How many of your ‘Car Hoods’ series will be in the Tate’s ‘The World Goes Pop’?
‘All four car hoods are going to be brought together. Or, as I say, all four sisters will be together for the first time in a long time.’ 

There’s a great story about how they came about: your college teachers didn’t like your work at the time, did they?
‘Yeah, “Flight Hood”, “Bigamy Hood” and “Birth Hood” are based on some paintings I did in graduate school which my male professors, oh my god, they hated them. They hated the imagery, they hated the colour and one of them said: “Ugh, wombs and breasts,” like those were horrible things to appear in a work of art. I actually destroyed those paintings and when I left college I enrolled in an auto-body school, I was the only woman out of 250 men, to learn how to spray paint. Now I’ve sprayed everything: automotive lacquer, china paint, glass paint. You know, me and my airbrush have had a long relationship.’
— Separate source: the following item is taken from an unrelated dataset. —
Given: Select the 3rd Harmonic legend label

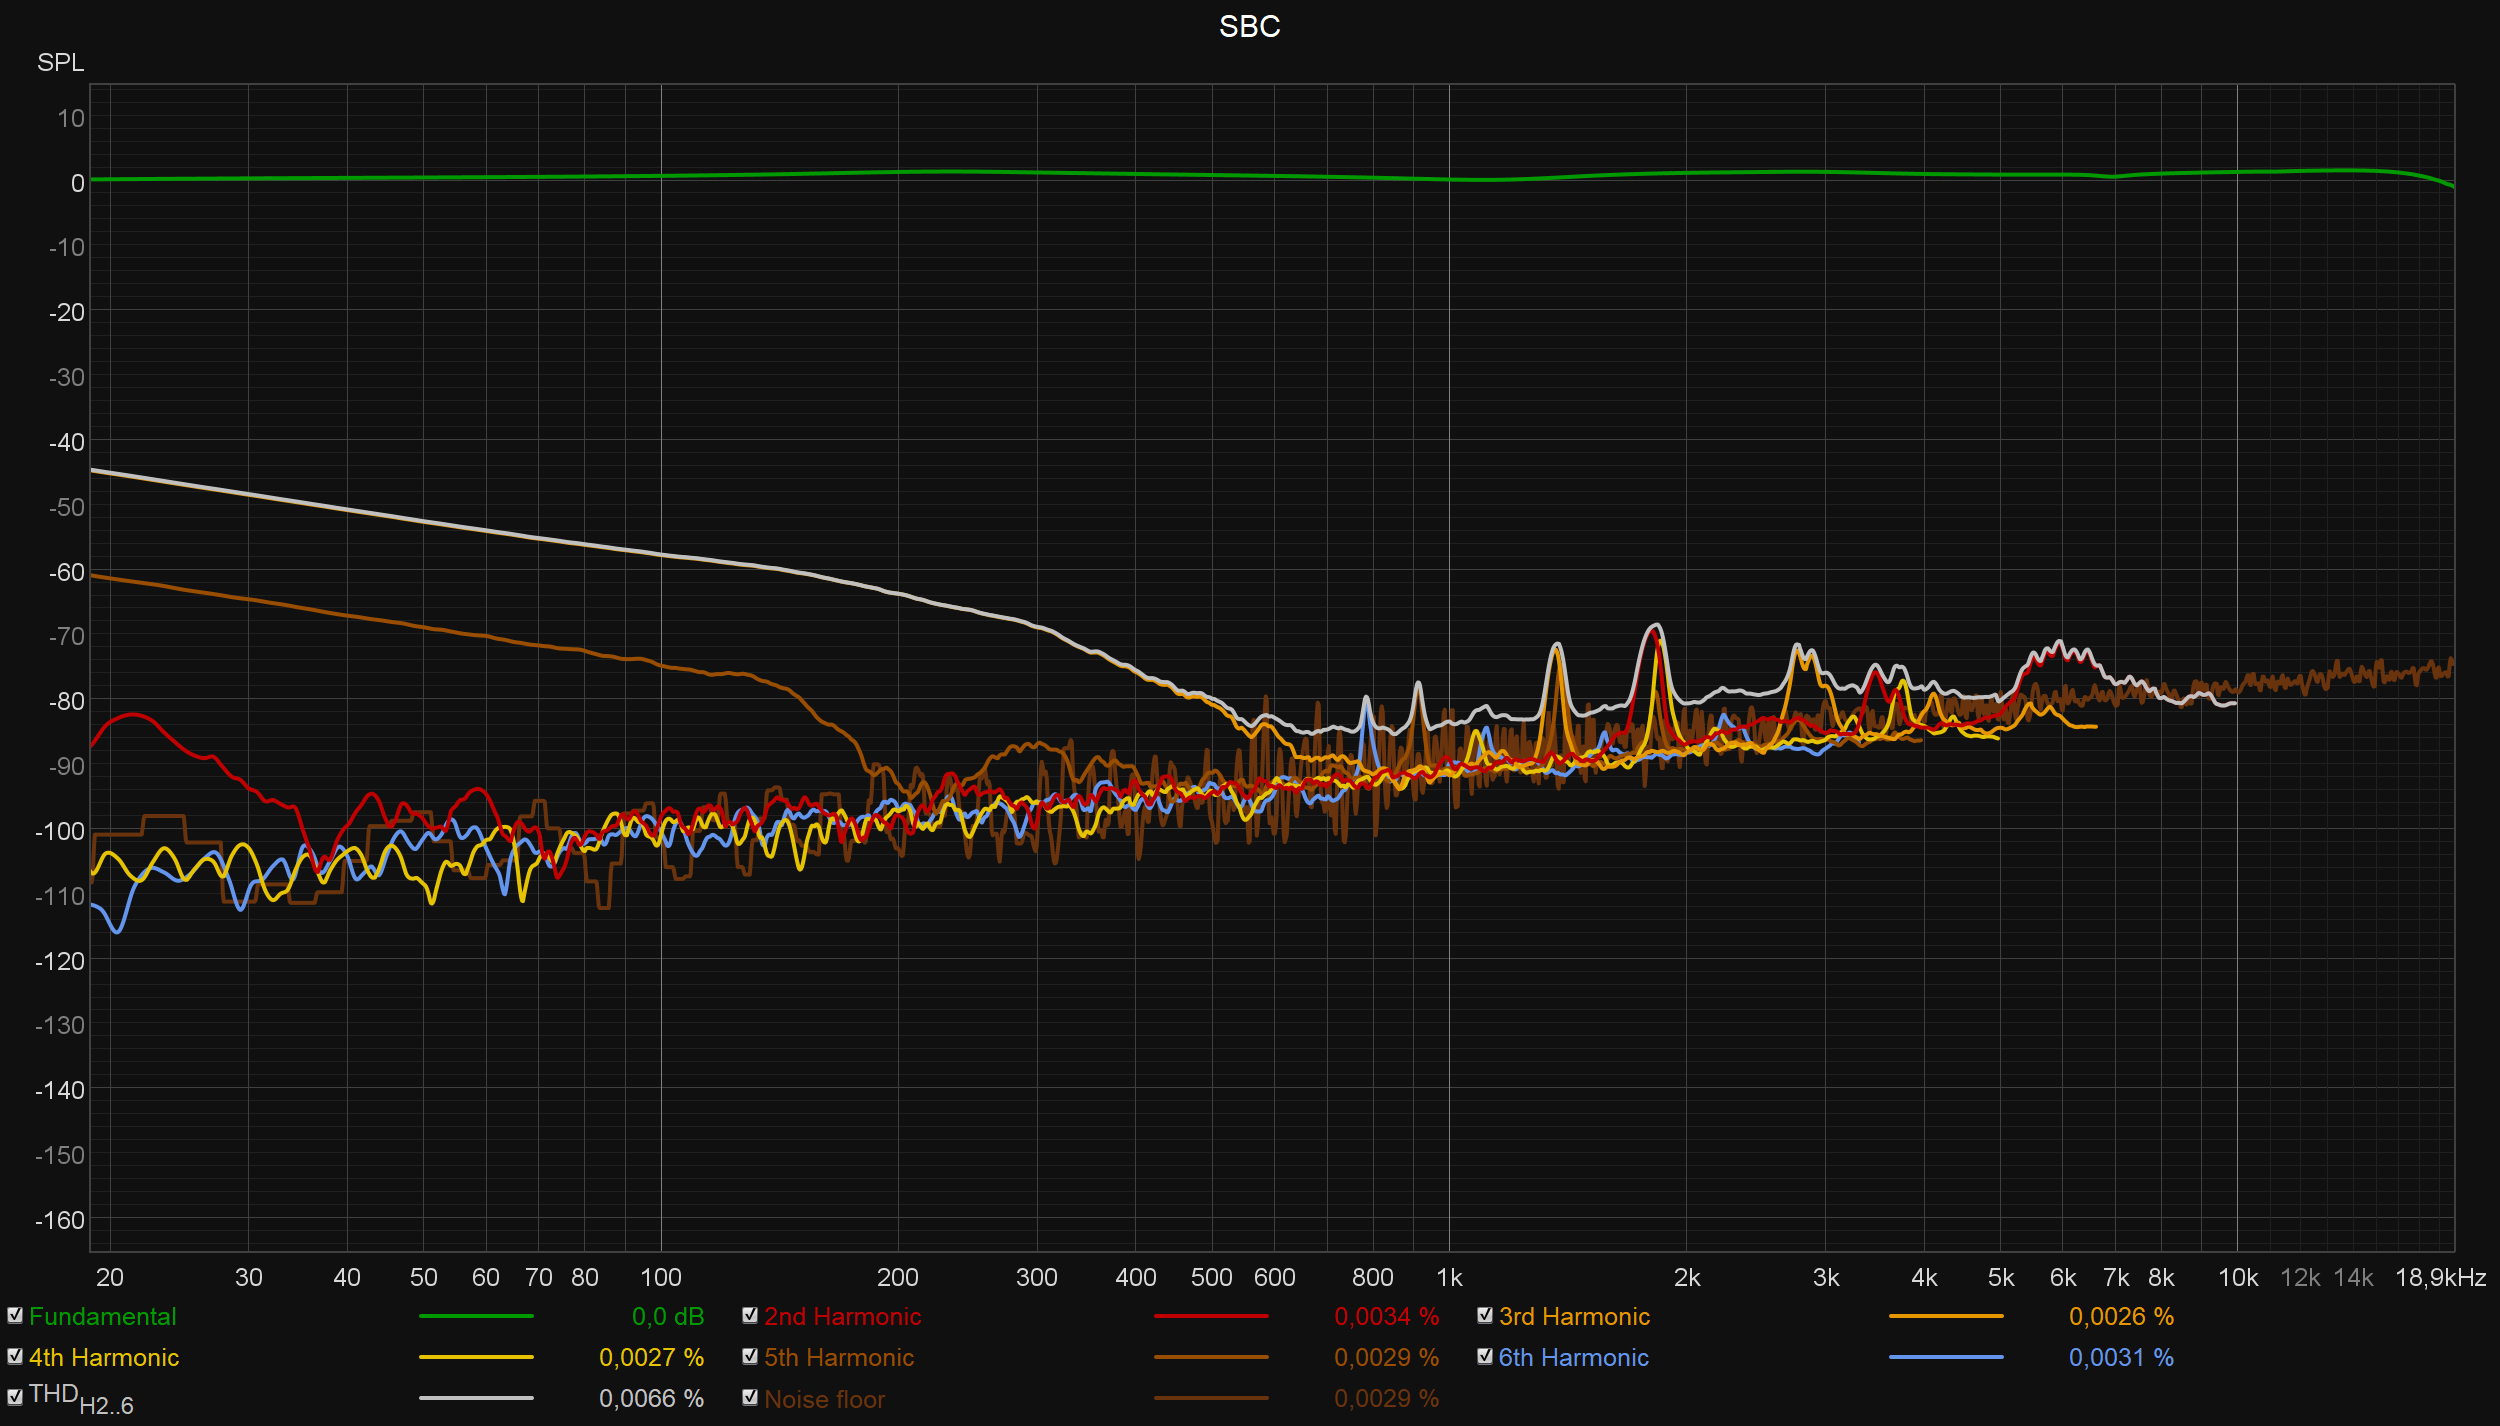Looking at the screenshot, I should [x=1574, y=1317].

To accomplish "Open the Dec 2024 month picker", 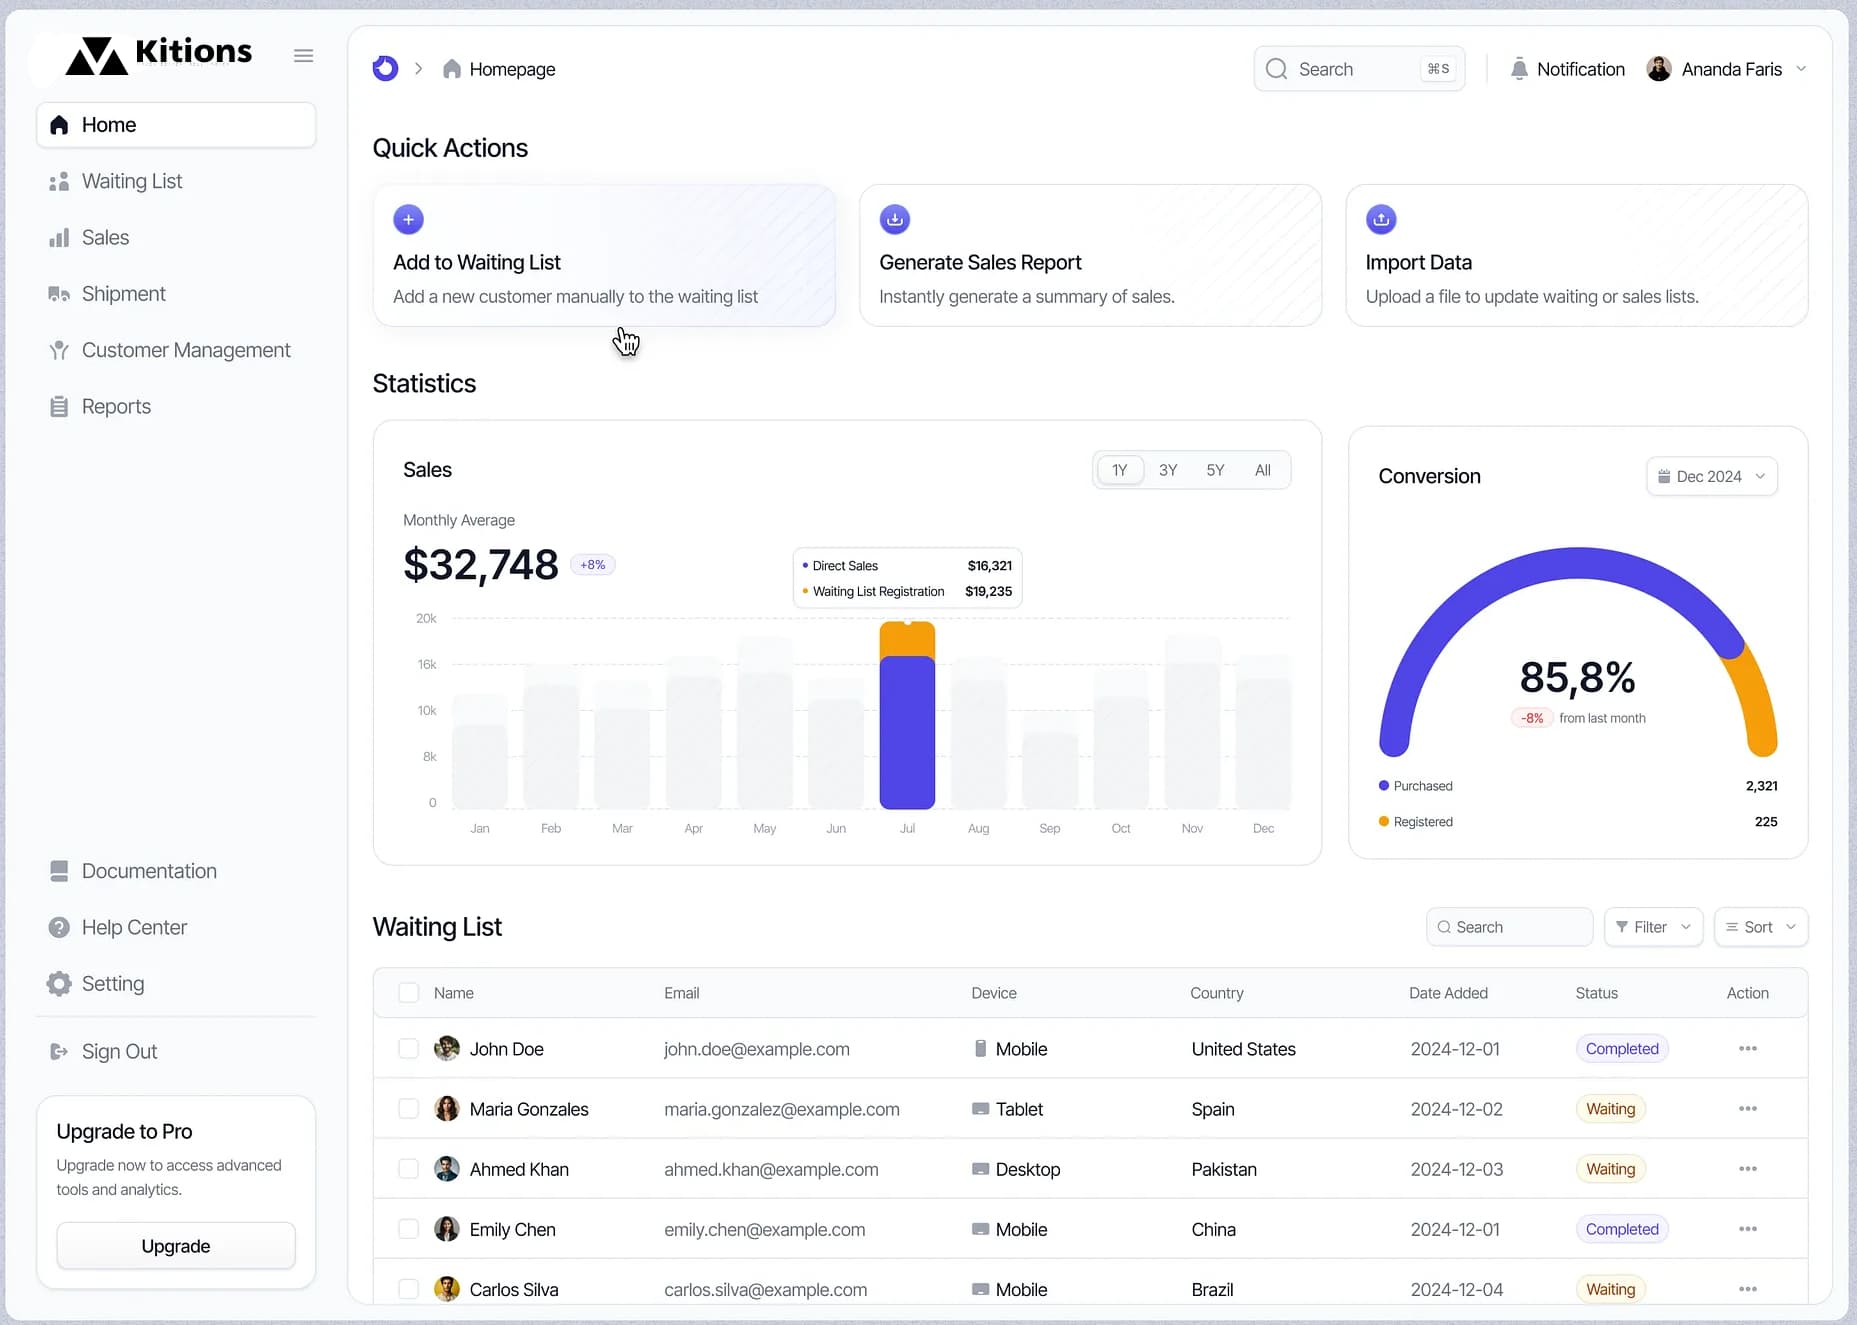I will (1711, 476).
What advice would you give a younger artist?
‘You should always trust yourself. I learned from that experience because when I looked back at the paintings I thought, you know, there was never anything wrong with that imagery, there was never anything wrong with my colour and it’s actually taught me something.’

Do you think it’s very different for women artists now or do you think there are still similar issues like the ones you’ve had to confront?
‘Well the thing is, its definitely different for younger women artists and artists of colour and various sexual orientation from when I was a young artist because one can just be ones self in ones work in ways that were completely impossible and taboo. At the same time on an institutional level there has been very little change. The higher up you go in arts institution the fewer women you see except as a kind of add on to the white, malecentric narrative that still dominates.’

How your name came come about?
‘My original name was Judy Cohen and when I went college in LA I brought with me this incredible Chicago accent and a sort of proto-feminist consciousness. When I married I kept my name, but noticed there were a lot of Cohens showing, so I started using my husband’s name, Gerowitz. After two years of marriage, Jerry died and at 23 I had people thinking I was a Gerowitz. At the same time I started showing with Rolf Nelson, who used to call me Judy Chicago because of my accent. So at the end of ’60s when I wanted to make a radical change in my work and take charge of my  identity, I changed my name to Judy Chicago. Artforum magazine picked up on the announcement of me in a boxing ring – you have to understand what was going on at the time in LA, all these male artists were into these big, macho ads – and ran it as free ad and it just went viral before there was the internet. Do you want to know the stupidest thing anybody ever wrote about me? Somebody said I changed my name so my initials would be JC!’

What are your studio rituals?
‘I’ve been working in glass for the last ten years, so the first thing I do in the morning if I’ve fired the night before, much to the consternation of my cats who are waiting to be fed, is go down to the studio in my night gown and open the kiln to see what’s happened. Then I feed my cats and get dressed and go into the studio. I don’t like to talk in the morning, I like to bring all my focus and energy into the studio.’